Work item — Return a copy of each line in the listing that includes the word "Γενικής".

Given entries —
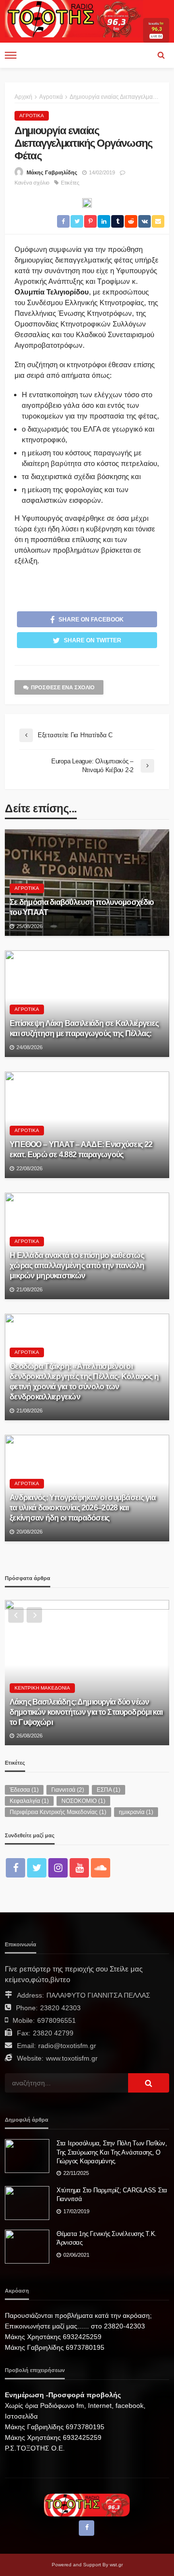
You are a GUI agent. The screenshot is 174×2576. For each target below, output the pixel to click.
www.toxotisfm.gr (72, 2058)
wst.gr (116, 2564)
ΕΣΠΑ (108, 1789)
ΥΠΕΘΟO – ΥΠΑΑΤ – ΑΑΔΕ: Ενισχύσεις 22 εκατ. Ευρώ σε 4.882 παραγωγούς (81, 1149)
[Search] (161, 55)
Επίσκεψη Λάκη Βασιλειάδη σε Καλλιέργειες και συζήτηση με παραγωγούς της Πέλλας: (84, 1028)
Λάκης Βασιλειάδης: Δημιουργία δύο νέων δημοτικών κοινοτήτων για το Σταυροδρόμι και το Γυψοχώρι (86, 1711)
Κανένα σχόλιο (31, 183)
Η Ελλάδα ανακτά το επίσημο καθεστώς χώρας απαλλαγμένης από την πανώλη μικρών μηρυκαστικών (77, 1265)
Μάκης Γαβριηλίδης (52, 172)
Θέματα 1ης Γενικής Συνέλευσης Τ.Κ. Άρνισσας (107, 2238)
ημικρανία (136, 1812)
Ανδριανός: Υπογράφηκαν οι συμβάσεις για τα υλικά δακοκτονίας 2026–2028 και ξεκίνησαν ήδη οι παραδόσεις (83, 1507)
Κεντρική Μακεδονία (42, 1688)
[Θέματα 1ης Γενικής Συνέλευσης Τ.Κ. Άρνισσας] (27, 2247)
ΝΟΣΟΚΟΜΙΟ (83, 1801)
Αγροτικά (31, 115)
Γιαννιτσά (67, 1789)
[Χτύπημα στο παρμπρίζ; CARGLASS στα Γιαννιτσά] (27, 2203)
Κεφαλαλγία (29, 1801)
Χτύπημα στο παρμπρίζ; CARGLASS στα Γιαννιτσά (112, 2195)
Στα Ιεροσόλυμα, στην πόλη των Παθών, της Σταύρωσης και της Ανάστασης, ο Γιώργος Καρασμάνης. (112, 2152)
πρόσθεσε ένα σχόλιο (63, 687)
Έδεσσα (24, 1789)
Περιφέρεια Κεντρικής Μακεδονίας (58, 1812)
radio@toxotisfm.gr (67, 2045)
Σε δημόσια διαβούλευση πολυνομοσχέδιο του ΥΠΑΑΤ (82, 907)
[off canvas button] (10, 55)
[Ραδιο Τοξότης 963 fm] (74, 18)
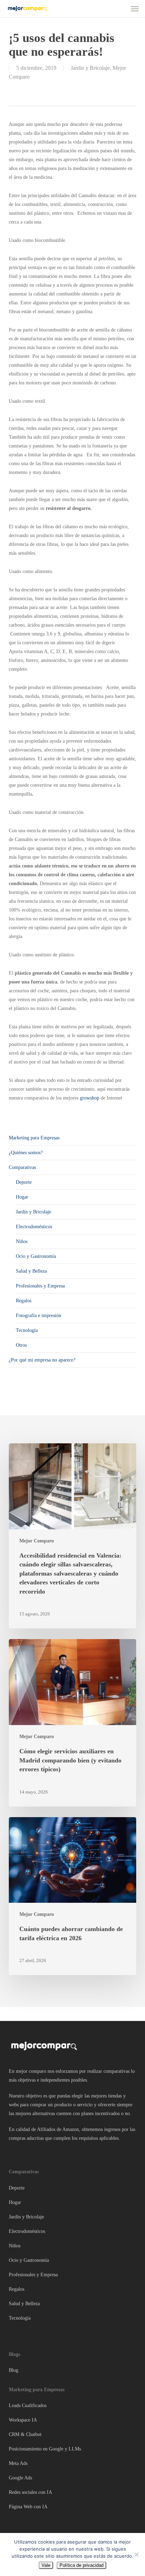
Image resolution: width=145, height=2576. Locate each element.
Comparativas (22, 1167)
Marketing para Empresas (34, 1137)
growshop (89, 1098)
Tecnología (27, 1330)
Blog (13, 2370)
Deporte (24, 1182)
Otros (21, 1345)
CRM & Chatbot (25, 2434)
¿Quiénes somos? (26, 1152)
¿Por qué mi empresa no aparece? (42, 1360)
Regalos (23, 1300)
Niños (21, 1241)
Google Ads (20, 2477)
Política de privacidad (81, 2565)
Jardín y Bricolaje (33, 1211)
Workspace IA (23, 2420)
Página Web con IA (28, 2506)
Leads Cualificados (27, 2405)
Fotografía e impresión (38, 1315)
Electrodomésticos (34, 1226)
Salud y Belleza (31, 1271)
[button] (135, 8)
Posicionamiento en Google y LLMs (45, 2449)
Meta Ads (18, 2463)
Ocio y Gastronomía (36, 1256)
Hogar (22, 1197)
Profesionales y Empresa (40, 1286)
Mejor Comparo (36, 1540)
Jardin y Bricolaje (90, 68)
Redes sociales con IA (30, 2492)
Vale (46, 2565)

Final answer —
Θέματα 1ης Γενικής Συνέλευσης Τ.Κ. Άρνισσας (107, 2238)
[Θέματα 1ης Γενικής Συνέλευσης Τ.Κ. Άρνισσας] (27, 2247)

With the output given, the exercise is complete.